In his latest Aviation Week”essay, Embry‑Riddle Aeronautical University President P. Barry Butler, Ph.D., notes that collaborations among industry, academia and government agencies have resulted in dramatic improvements to engineering education. Dr. Butler’s essay was published by “Aviation Week” on Feb. 17, 2024. Through the Hunt Library, the Eagle community can log onto ERNIE to freely access the essay. Alternatively, subscribers to “Aviation Week” can log in here. The article is also provided below.

By P. Barry Butler

Steps from where students learn to repair the latest jet engines and avionics inside Embry-Riddle Aeronautical University’s Aviation Maintenance Science Building stands a working scale replica of the wind tunnel built by Orville and Wilbur Wright.

The original — a long wooden box with a gas-powered fan and balances made from bicycle-spoke wires — proved essential to the advent of flight. The brothers used it to complete hundreds of tests of airfoils, made from modified hack-saw blades, at 0-45-deg. angles in winds up to 27 mph, writes historian David McCullough in his book on the aviation pioneers.

This Wright brothers’ brand of ingenuity — blending calculation, experimentation and intuition — serves as a time-tested model for the project-based learning in today’s university engineering programs. As the aerospace industry seeks fresh talent, Engineering education has evolved to include many real-world, hands-on opportunities that are essential for keeping students inspired about their career options.

This was not always the case. In the post-World War II era, the launch of Sputnik and other factors prompted changes to engineering curricula. Hands-on learning took a back seat to modeling and theory. Computer technology furthered that trend. Simulations became widespread in engineering practice and education, limiting hands-on lab work. But educators and industry representatives soon realized the limits of that emphasis and shifted to hands-on learning.

Thanks to collaborations among industry, academia and government agencies, today’s aspiring engineers are building an array of uncrewed aerial vehicles, constructing rockets that reach record-setting altitudes and testing their research in space. The role of industry in advising academia on curricular content and sponsoring project-based learning cannot be understated.

Even as early as high school, students are encouraged to engage in hands-on learning experiences, such as the immersive aviation elective course sponsored by the Embraer Foundation and Embry-Riddle that asks students to conceive and design an electric vertical-take-off-and-landing vehicle using a professional design platform. Winners receive photorealistic virtual reality images of their aircraft and internship opportunities — the illustration above, titled “The Seamoth Search and Rescue Drone,” depicts the design that won the 2023 challenge. More important, students are given a chance to experience the exciting fields of aviation and aerospace. Such programs as the First Robotics Competition and the American Rocketry Challenge also provide formative experiences that attract young people to science, technology, engineering and math disciplines.

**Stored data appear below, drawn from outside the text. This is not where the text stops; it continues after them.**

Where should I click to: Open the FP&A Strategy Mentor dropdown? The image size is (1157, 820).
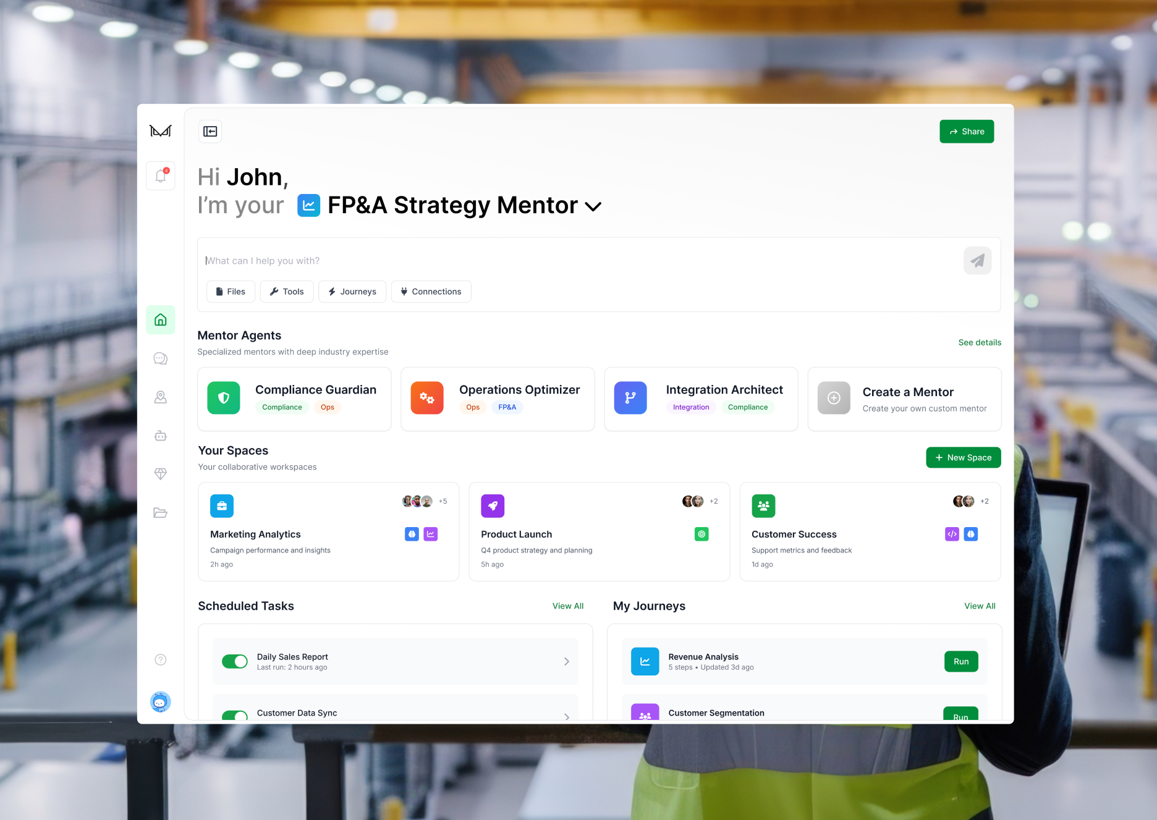pos(593,206)
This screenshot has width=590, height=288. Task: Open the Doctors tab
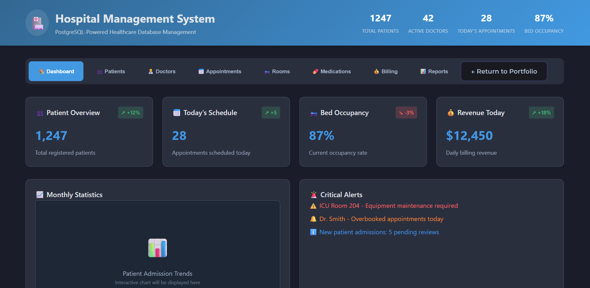pos(162,71)

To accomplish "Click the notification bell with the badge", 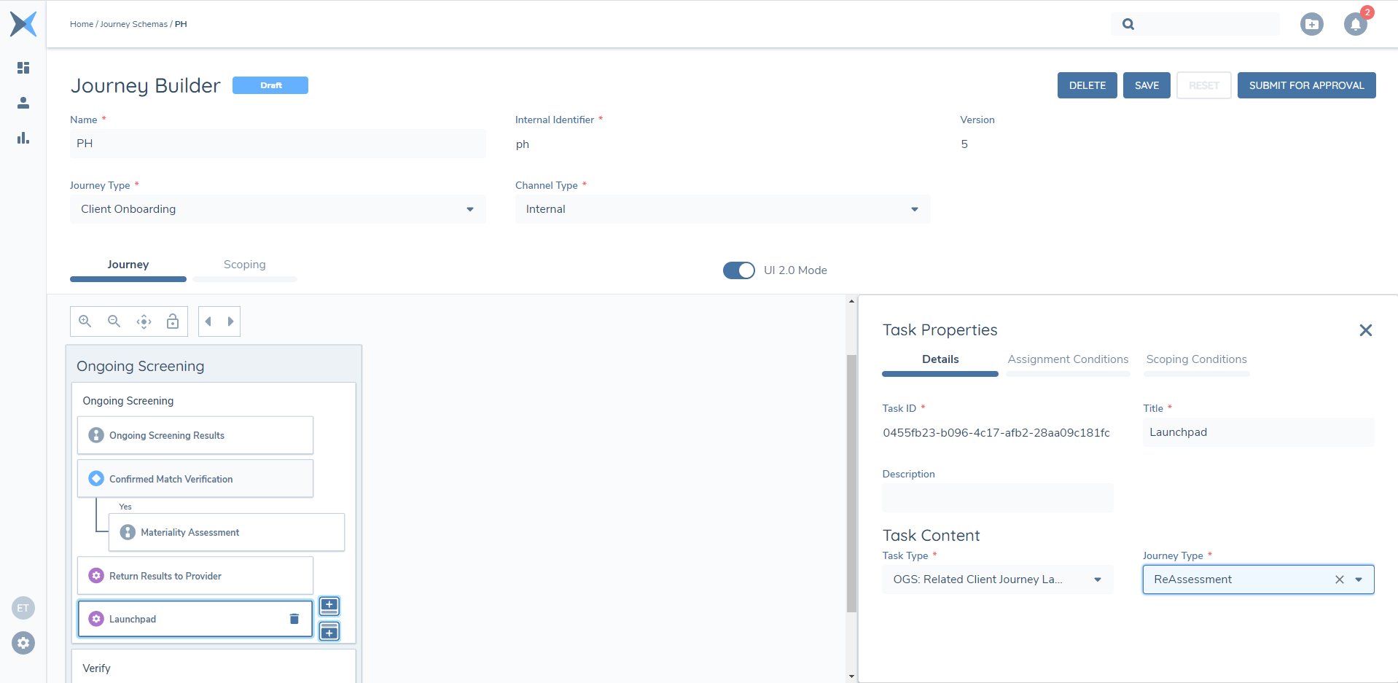I will point(1356,24).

The result of such efforts is that higher education engineering programs are filled with students eager to contribute to the future of aviation and spaceflight. Some are making the kinds of contributions that years ago would have been unthinkable for their peer group — or for anyone outside of NASA.

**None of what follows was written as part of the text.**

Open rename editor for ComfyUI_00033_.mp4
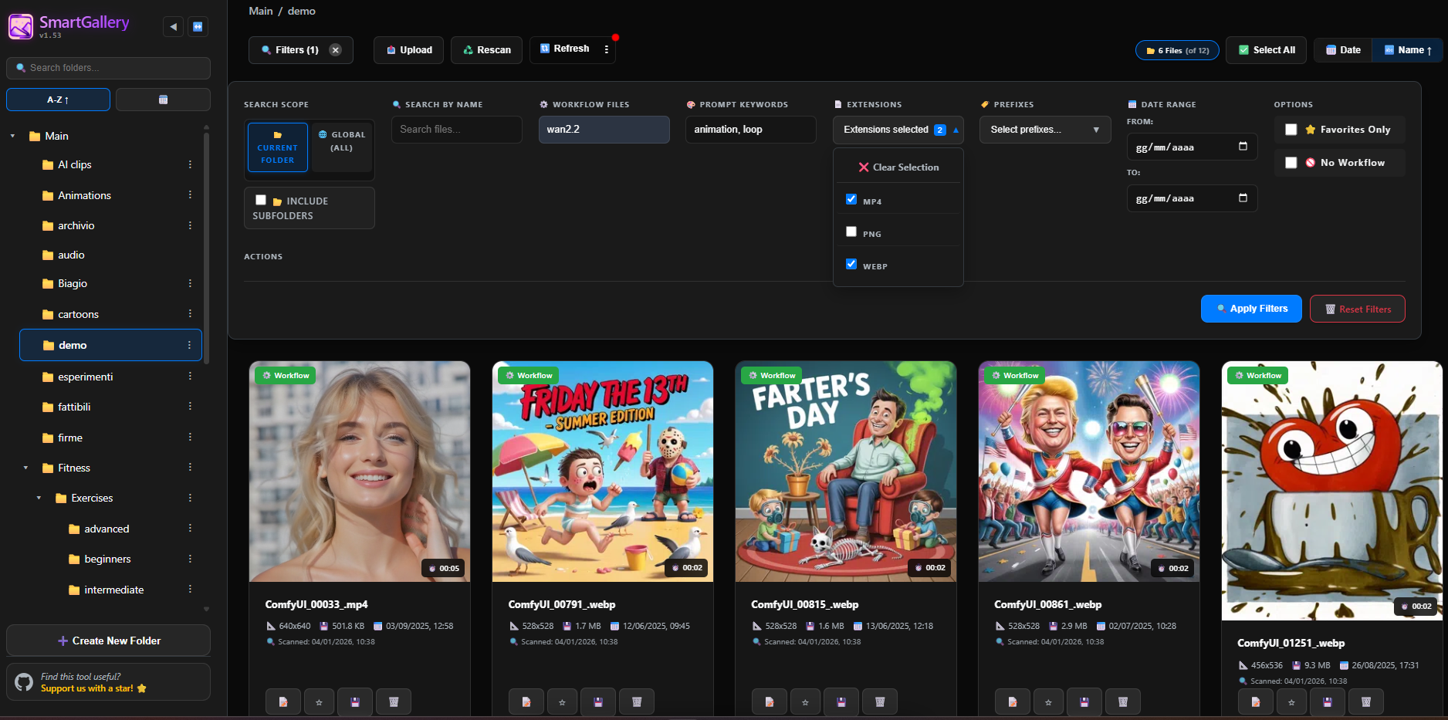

A lightweight rover, built by students at Carnegie Mellon University in Pittsburgh, was onboard the Peregrine lander that unfortunately failed to reach the moon recently. While the students who designed, tested and built the lunar rover might have been disappointed, the experience they gained is priceless.

At Embry-Riddle, meanwhile, we eagerly watched the Feb. 15 launch of Intuitive Machines’ lunar lander. Steve Altemus, Embry-Riddle alumnus and CEO of Intuitive Machines, challenged students to engineer a camera system to capture the IM-1 mission’s Nova-C lander about four years ago. The result was EagleCam, a brick-shape satellite camera designed to be ejected from the lander seconds before touchdown. From ejection to the moon’s surface, EagleCam should capture images of the spacecraft and other valuable data.

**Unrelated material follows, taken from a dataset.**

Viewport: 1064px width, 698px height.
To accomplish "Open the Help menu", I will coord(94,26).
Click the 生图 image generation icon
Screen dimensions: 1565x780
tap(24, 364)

The EagleCam team includes undergraduate and graduate students who worked to ensure that the camera could withstand the freefall to the moon’s surface and still take and transmit photos. Listening to the team members talk about this challenge brings to mind the Wright brothers’ ingenuity — the students tackled a complex physics problem and executed hands-on tests.

If all goes well, the EagleCam images will be the first to capture a spacecraft from a third-person point of view landing on the moon. And this will be thanks in part to a giant leap in hands-on, project-based learning experiences in higher education engineering.

P. Barry Butler is president of Embry-Riddle Aeronautical University.